Geocint consists of 3 different parts:
- geocint-runner - a core part of the pipeline, includes utilities and initial Makefile
- geocint-mapaction-osm - an ETL Python-based solution for downloading, processing, and analyzing OpenStreetMap (OSM) data across multiple geographic entities
- geocint-mapaction - This repository contains opensource geodata ETL/CI/CD. It is based on Kontur Geocint technology.
- A high-performance computer. OS: the latest Ubuntu version (not necessarily LTS).
- Bash (Linux shell) is used for scripting. https://tldp.org/LDP/abs/html/
- GNU Make is used as job server. We do not use advanced features like variables and wildcards, using simple explicit "file-depends-on-file" mode. Make takes care of running different jobs concurrently whenever possible. https://makefiletutorial.com/
- make-profiler is used as linter and preprocessor for Make that outputs a network diagram of what is getting built when and why.
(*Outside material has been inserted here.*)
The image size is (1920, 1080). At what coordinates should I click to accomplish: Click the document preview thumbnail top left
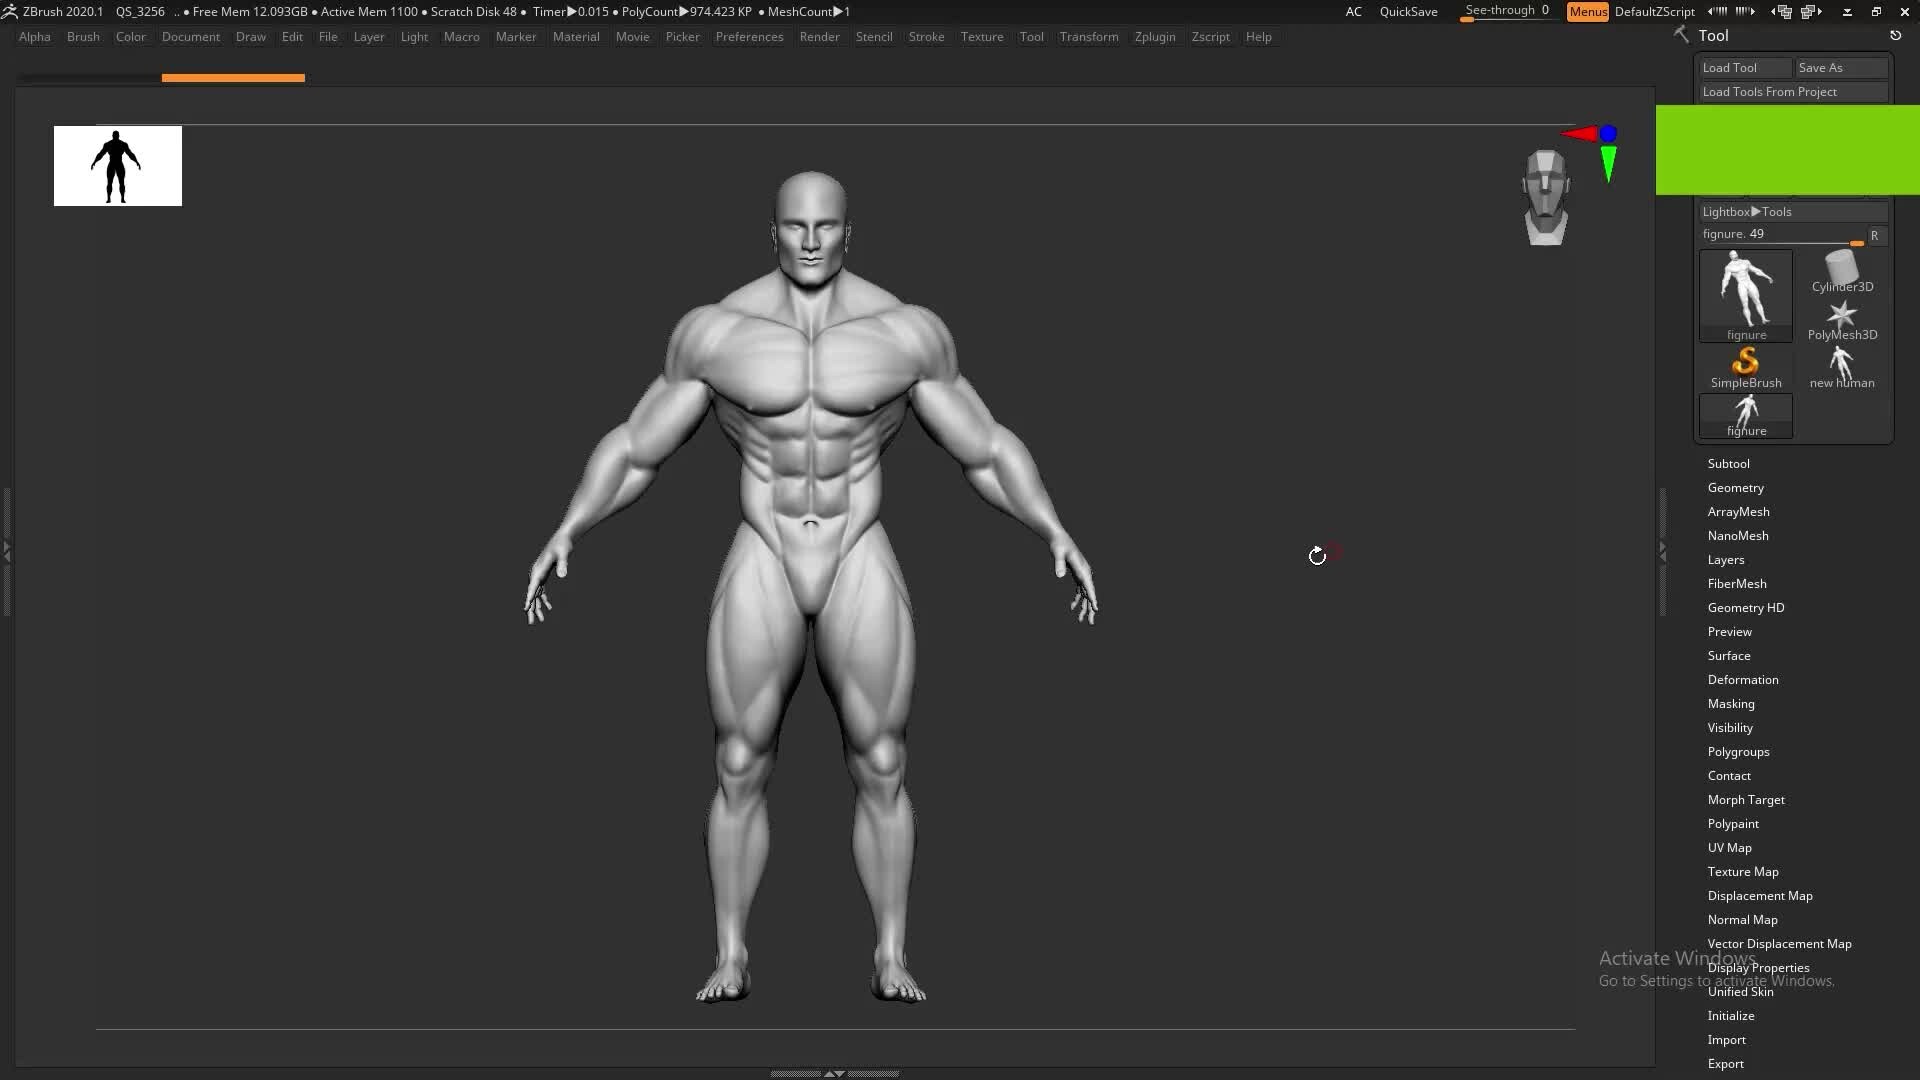click(x=117, y=165)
The output chart allows to see what went wrong and quickly get to logs. https://github.com/konturio/make-profiler
- GNU Parallel is used for paralleling tasks that cannot be effectively paralleled by Postgres, essentially parallel-enabled Bash. https://www.gnu.org/software/parallel/parallel.html
- python is used for small tasks like unpivoting source data.
- GDAL, OGR, osm-c-tools, osmium, and other tools are utilized in Bash CLI as needed.